| Prostate testing debate Original Source Link: (May no longer be active) http://www.usatoday.com/news/health/2003-06-17-prostate-usat_x.htmhttp://www.usatoday.com/news/health/2003-06-17-prostate-usat_x.htm
Prostate data renew debate By Tim Friend, USA TODAY
Controversy over prostate cancer screening surfaces again Wednesday with a study that suggests up to half of men given the prostate specific antigen (PSA) test would have been better off without it.
The study in the Journal of the National Cancer Institute concludes that testing less often than once a year can spare many men the ordeal of being diagnosed with a tumor so slow-growing that it wouldn't shorten their life even without treatment.
The findings are based on computer modeling of preliminary data from more than 40,000 European men in the study led by Gerrit Draisma, University Medical Center Rotterdam, Netherlands.
Half of men age 50 and older get the PSA test annually. The tests are controversial because not all prostate cancers are lethal.
Depending on age, 20% to 50% of men who die from causes other than cancer are found through autopsies to have had slow-growing prostate tumors that would have been unlikely to cause illness until very old age if at all.
PSA testing cannot distinguish between a slow-growing and an aggressive tumor, although a very high reading can indicate aggressiveness. Once a man is found with any elevated level of PSA, doctors and patients find it difficult to ignore. Treatment with surgery or radiation usually is recommended. Surgery has a high risk of impotence and urinary incontinence. Radiation therapy has a high risk of bowel problems and impotence.
The younger a man is at diagnosis, the more likely his doctor will be to recommend treatment. However, these men are most likely to have slow-growing tumors.
The issue is complicated by the fact that an unknown subset of these younger men will have the most aggressive cancers. And so the debate continues.
Michael Manyak, chairman of urology at George Washington University Medical Center, Washington, D.C., says urologists are compelled to screen and treat younger patients.

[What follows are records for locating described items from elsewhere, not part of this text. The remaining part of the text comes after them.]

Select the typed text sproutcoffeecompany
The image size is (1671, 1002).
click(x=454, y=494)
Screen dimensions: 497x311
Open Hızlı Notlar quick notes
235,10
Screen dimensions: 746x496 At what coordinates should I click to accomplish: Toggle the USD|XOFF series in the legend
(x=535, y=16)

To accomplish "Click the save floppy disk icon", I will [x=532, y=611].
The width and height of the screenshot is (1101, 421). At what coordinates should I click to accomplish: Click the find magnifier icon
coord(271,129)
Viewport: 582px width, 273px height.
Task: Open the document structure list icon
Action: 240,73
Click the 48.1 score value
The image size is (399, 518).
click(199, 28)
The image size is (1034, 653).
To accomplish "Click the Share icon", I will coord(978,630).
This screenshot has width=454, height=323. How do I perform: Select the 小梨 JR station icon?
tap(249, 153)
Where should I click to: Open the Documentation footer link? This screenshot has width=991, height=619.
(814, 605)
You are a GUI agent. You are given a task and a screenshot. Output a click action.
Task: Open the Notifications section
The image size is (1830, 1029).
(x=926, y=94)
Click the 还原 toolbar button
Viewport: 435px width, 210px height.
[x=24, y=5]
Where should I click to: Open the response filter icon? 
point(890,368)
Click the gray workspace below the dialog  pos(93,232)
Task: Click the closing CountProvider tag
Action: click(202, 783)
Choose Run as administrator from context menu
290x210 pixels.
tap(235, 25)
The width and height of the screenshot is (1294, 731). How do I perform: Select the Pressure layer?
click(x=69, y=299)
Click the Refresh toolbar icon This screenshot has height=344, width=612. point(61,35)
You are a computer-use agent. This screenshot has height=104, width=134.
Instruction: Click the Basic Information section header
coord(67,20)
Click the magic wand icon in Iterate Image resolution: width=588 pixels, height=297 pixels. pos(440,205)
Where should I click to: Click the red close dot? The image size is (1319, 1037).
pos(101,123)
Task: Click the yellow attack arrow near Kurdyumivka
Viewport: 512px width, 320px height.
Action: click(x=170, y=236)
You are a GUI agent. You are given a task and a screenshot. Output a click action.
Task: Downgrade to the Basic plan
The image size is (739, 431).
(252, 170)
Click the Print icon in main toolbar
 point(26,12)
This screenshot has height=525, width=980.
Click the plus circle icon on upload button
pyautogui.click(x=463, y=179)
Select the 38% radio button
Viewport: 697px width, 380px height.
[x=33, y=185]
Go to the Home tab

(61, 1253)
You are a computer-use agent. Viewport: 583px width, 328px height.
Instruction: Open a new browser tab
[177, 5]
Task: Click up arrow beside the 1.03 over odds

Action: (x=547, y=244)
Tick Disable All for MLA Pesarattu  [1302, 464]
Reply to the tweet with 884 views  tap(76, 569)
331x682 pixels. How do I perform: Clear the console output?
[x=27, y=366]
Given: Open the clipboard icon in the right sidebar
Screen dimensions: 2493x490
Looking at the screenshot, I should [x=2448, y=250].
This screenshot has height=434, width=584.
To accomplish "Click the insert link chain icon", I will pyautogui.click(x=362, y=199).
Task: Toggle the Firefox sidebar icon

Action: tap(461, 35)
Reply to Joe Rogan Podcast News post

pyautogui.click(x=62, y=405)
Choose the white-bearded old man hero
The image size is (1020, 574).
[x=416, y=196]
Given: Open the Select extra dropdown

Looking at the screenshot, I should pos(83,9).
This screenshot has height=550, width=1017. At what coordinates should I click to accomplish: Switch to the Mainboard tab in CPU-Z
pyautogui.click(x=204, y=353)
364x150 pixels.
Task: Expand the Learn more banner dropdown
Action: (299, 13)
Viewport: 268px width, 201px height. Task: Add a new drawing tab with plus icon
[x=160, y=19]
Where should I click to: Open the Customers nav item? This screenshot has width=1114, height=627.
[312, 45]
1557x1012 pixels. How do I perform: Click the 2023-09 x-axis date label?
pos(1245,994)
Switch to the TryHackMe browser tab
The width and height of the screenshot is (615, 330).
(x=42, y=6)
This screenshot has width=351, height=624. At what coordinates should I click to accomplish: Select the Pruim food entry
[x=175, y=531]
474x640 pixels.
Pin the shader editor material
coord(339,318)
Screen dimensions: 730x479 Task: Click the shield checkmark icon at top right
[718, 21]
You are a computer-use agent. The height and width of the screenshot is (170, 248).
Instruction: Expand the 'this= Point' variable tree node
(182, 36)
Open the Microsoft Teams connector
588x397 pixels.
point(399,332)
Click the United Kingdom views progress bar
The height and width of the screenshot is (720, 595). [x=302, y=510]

"We still are unable at this stage to determine accurately enough by means of a history and physical which patients will have aggressive tumors. So we are forced to screen a larger population knowing that some people will be over-diagnosed," Manyak says. "Until we make that determination, we are obligated to treat younger men more aggressively."
Says Timothy R. Church, of the University of Minnesota, who wrote an accompanying editorial: "This is very valuable and interesting work, but for us to make decisions about screening on a computer simulation we need to make sure their model is valid. If one looks carefully, there are a number of questions to be raised. We can't take it at face value."